On November 23, 1986, Fryar separated his shoulder during a game against the Buffalo Bills. Instead of watching the rest of the game from the sidelines, Fryar left the stadium and was listening to the game while driving his car through Foxboro. He crashed into a tree and suffered a slight concussion.

His wife filed for divorce in 2014 after 29 years of marriage. They have four children.

On August 7, 2015, Fryar and his mother, Allene McGhee, were found guilty of conspiring to defraud six banks and a mortgage company by a New Jersey Superior Court jury. The prosecution maintained that Fryar and McGhee conspired with real estate consultant William Barksdale in a scheme to fraudulently obtain six home-equity loans totaling about $850,000 in November and December 2009, and a $414,000 mortgage in October 2009, using McGhee's home as collateral in each instance. Fryar and McGhee maintain they were victims of Barksdale, who is serving a 20-month sentence in federal prison for conspiracy to commit wire fraud for his role in the scheme, and plans to appeal.

Fryar's son, Londen, was signed by the New York Giants as an undrafted free agent in 2009 out of Western Michigan University.

On October 2, 2015, Pro Football Talk reported that Fryar and his mother were convicted of mortgage fraud.
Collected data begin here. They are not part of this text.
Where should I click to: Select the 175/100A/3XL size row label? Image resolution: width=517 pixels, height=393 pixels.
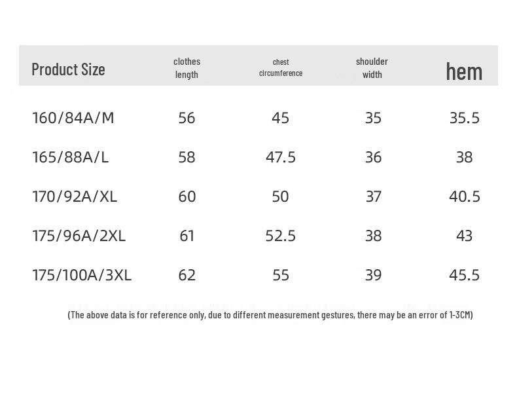82,275
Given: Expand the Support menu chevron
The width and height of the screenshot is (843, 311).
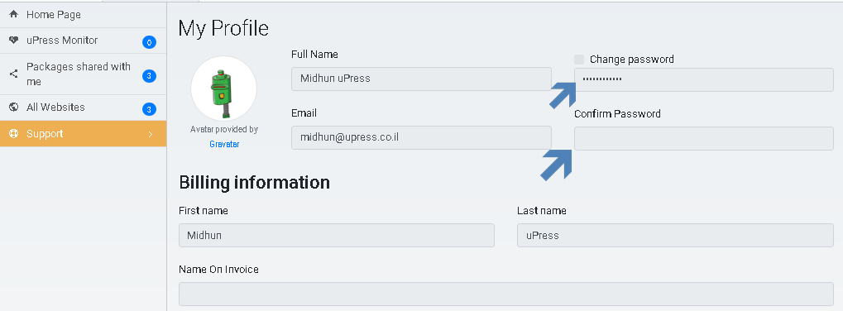Looking at the screenshot, I should (x=151, y=134).
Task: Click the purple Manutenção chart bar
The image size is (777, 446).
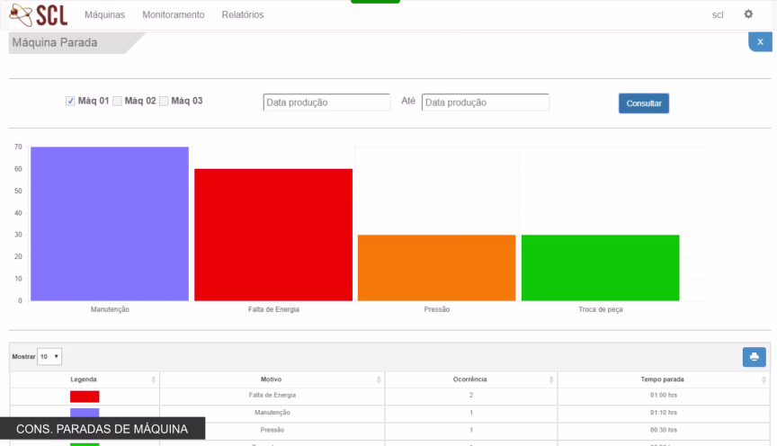Action: [x=109, y=223]

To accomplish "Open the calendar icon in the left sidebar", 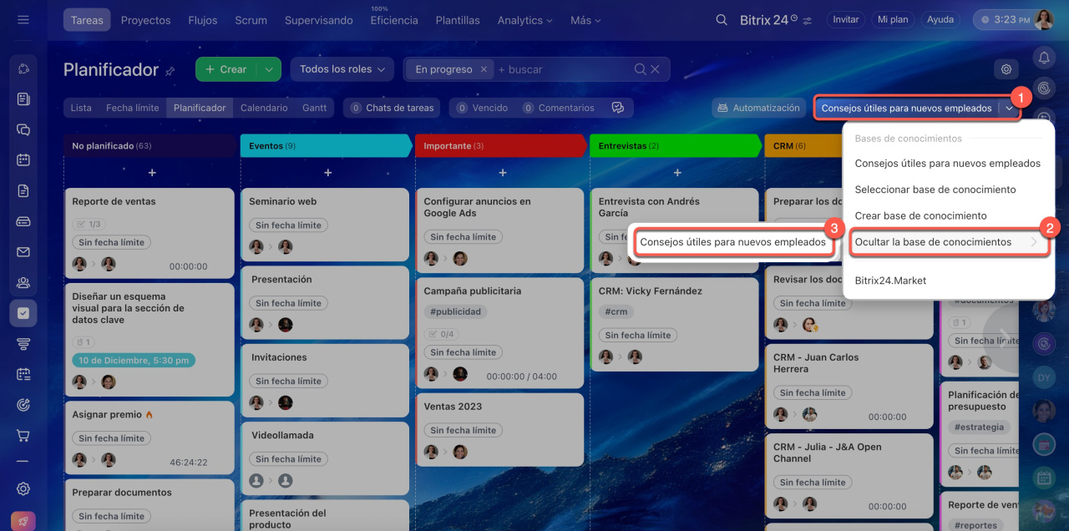I will [x=23, y=160].
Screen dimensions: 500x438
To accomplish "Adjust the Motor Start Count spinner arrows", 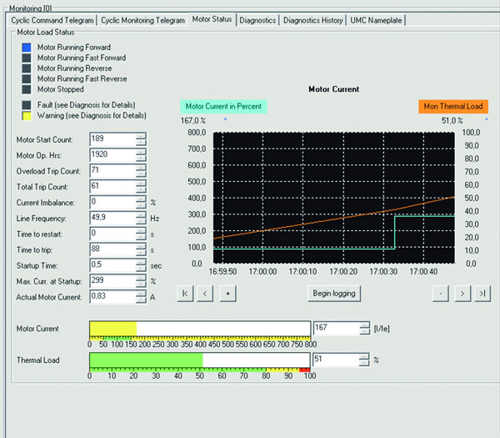I will coord(141,140).
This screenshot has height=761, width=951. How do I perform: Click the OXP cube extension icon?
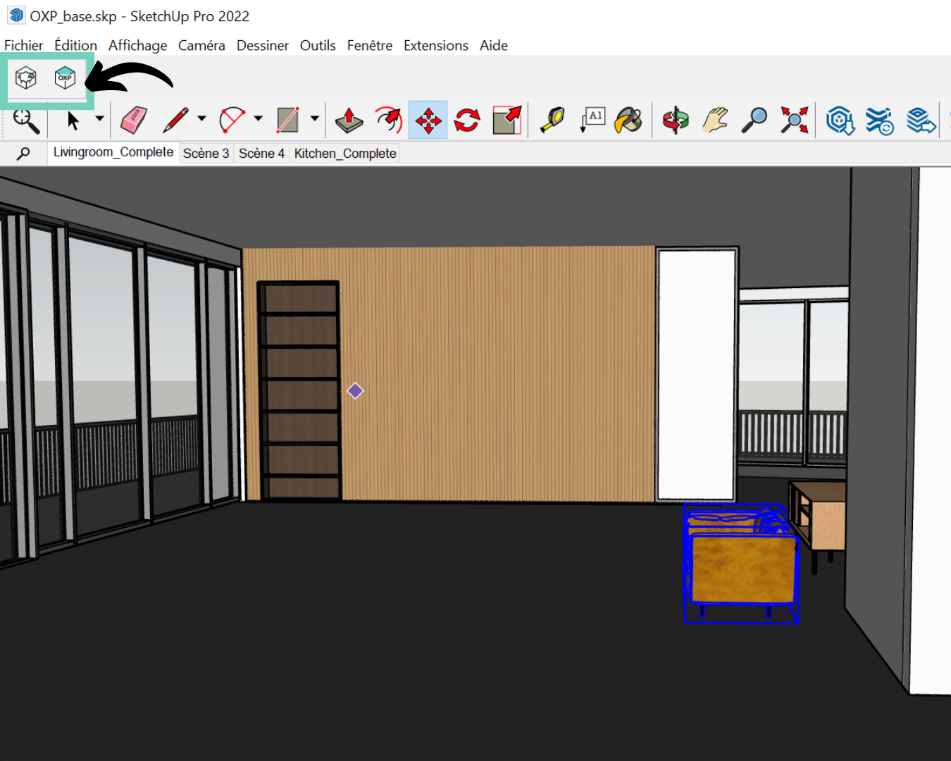point(65,78)
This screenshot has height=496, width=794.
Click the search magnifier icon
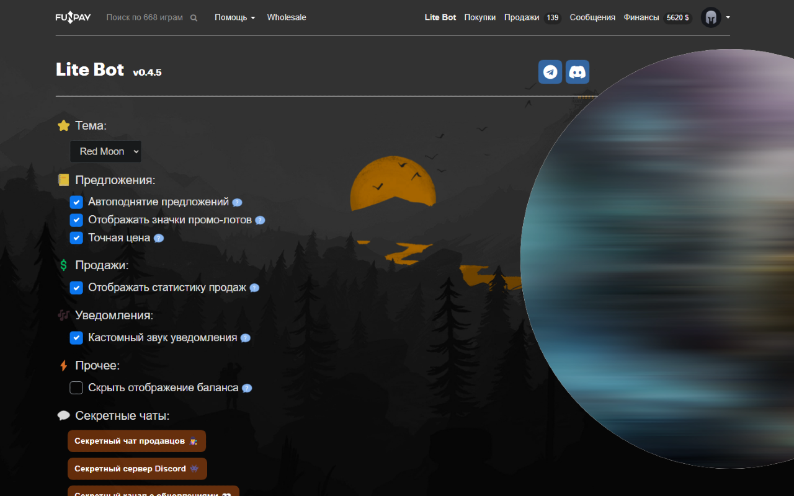pos(194,18)
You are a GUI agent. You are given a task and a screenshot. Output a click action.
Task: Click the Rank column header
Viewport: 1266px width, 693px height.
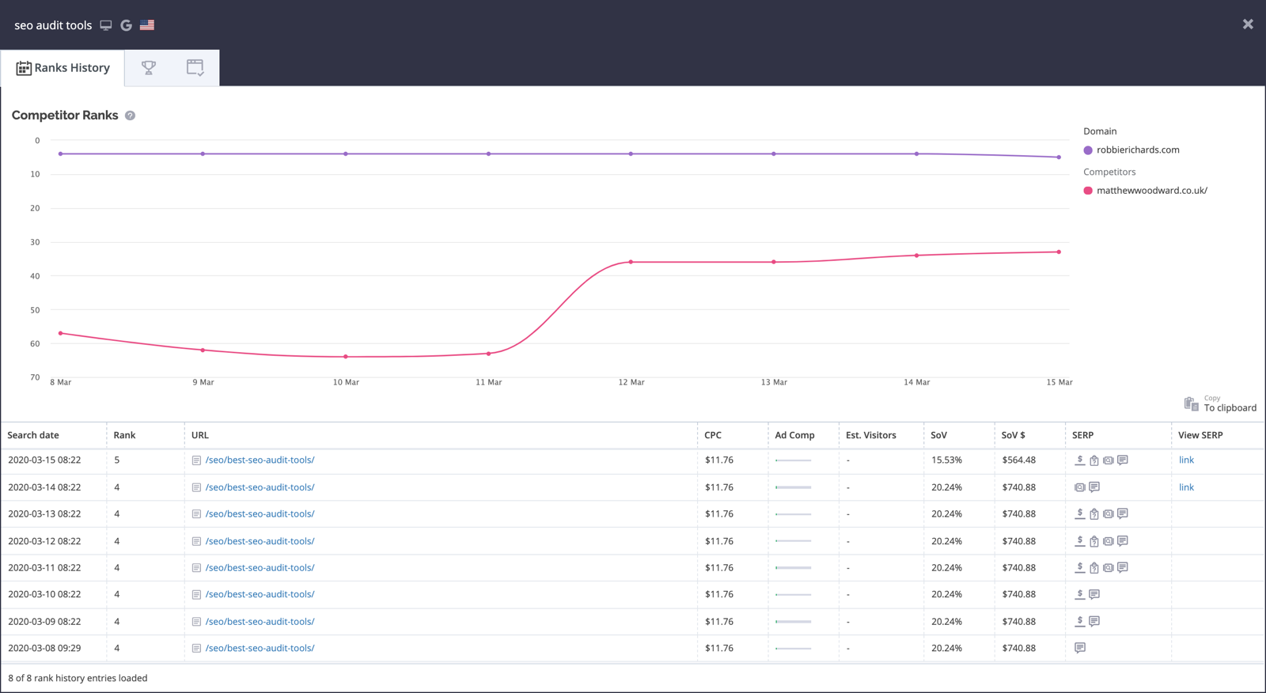(x=124, y=435)
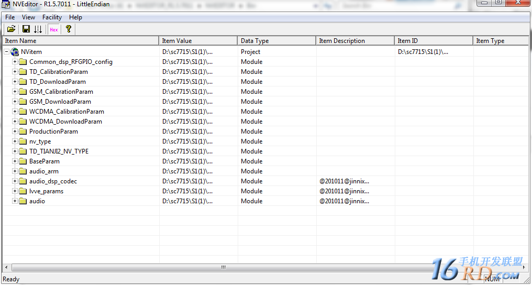Select the WCDMA_CalibrationParam tree item
The height and width of the screenshot is (285, 532).
67,112
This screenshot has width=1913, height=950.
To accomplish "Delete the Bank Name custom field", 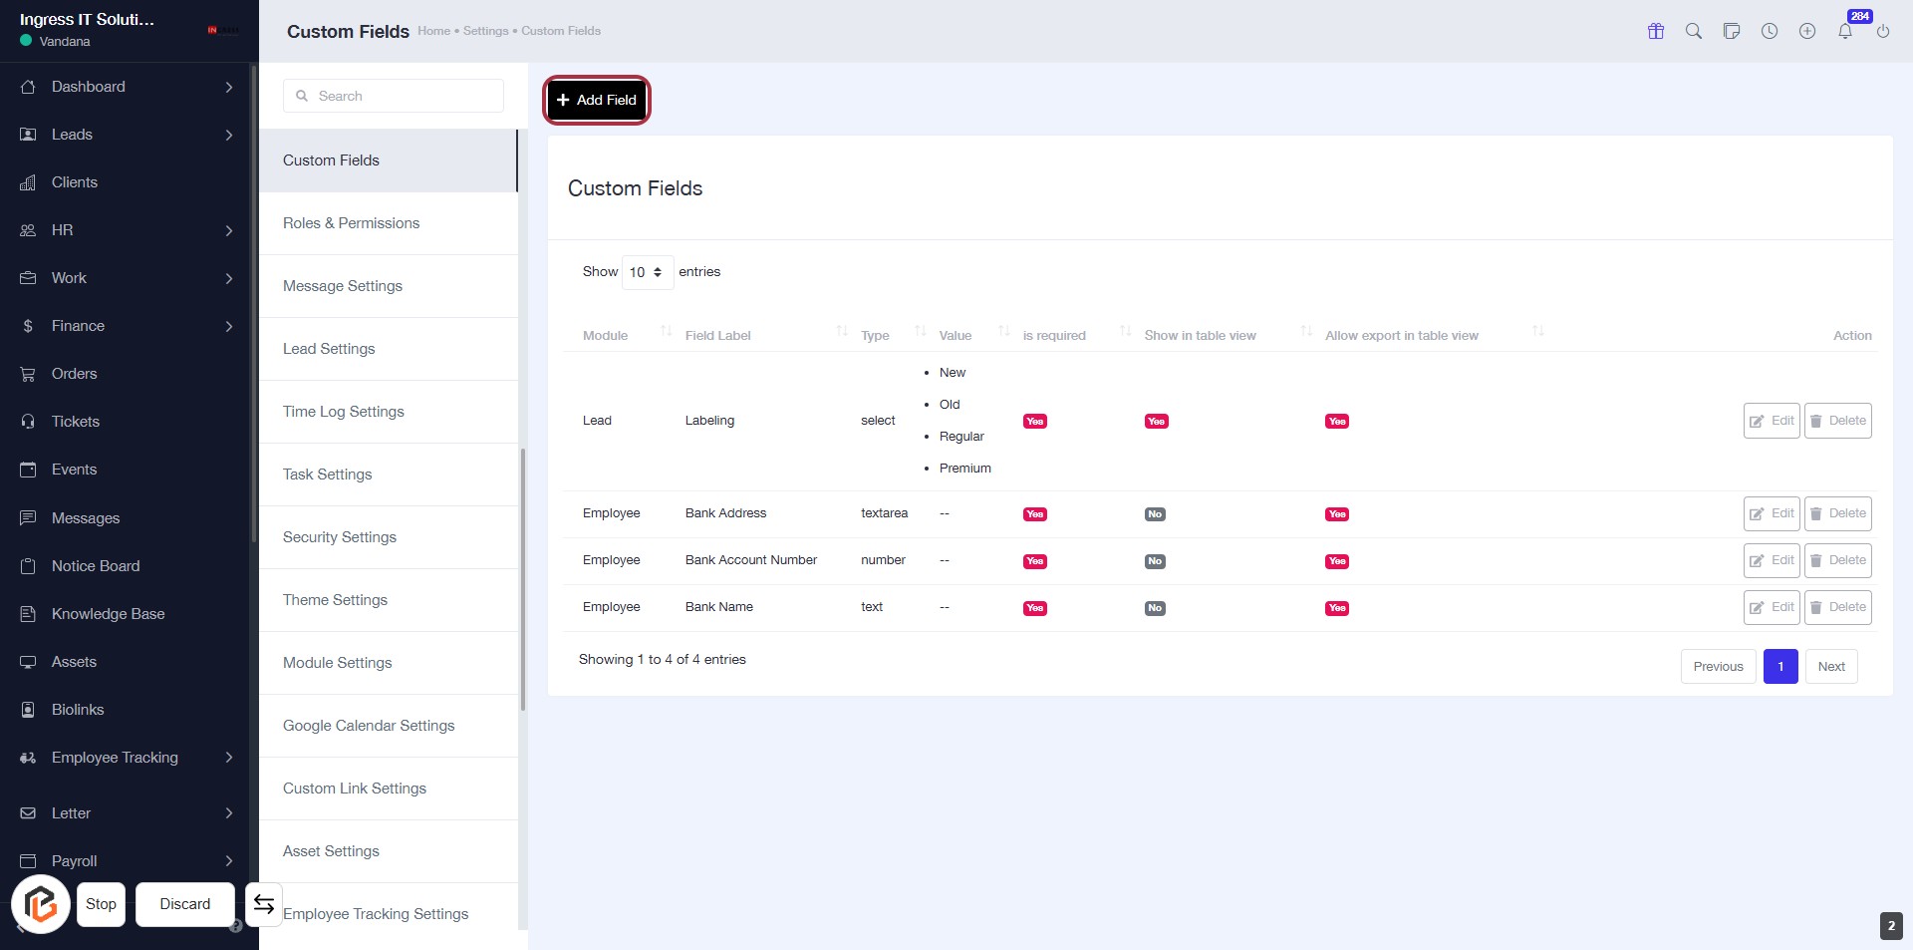I will coord(1837,607).
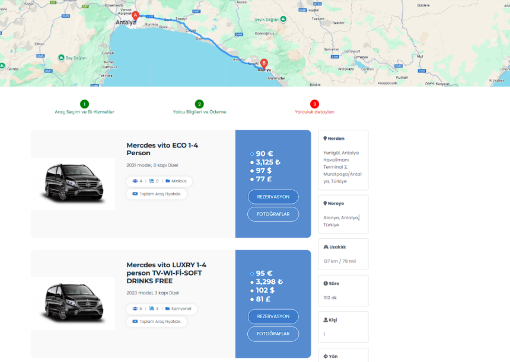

Fryar will receive a five-year prison sentence while his mother will receive probation. According to the New Jersey AG who oversaw the case, John Hoffman, "The fact that Fryar had the means to succeed and do good things and instead chose this criminal path makes his actions all the more reprehensible".

On December 7, 2015, a NJ Judge handed up an order that Irving Fryar and his mother to pay $615,600 in restitution to five lending institutions that were cheated in a mortgage scam. Fryar and his mother, Allene McGhee, were convicted of applying for multiple mortgage loans in quick succession while using the same property as collateral. Fryar was sentenced in October to five years in prison while his mother received three years of probation. In June 2016, Fryar was released from prison after serving eight months of his sentence. He was placed under the state's Supervision Program for non-violent offenders.

==NFL records==
- Touchdown receptions from 19 different passers
- First player to record a touchdown in 17 consecutive seasons (1984–2000) - (broken by Jerry Rice who ended up with 20 consecutive seasons with a touchdown reception)
- Oldest player to score 4 touchdowns (all receptions) in a single game (October 20, 1996) - 34 years, 22 days
- Third most receiving yards in a half - 211 (2nd half, September 4, 1994)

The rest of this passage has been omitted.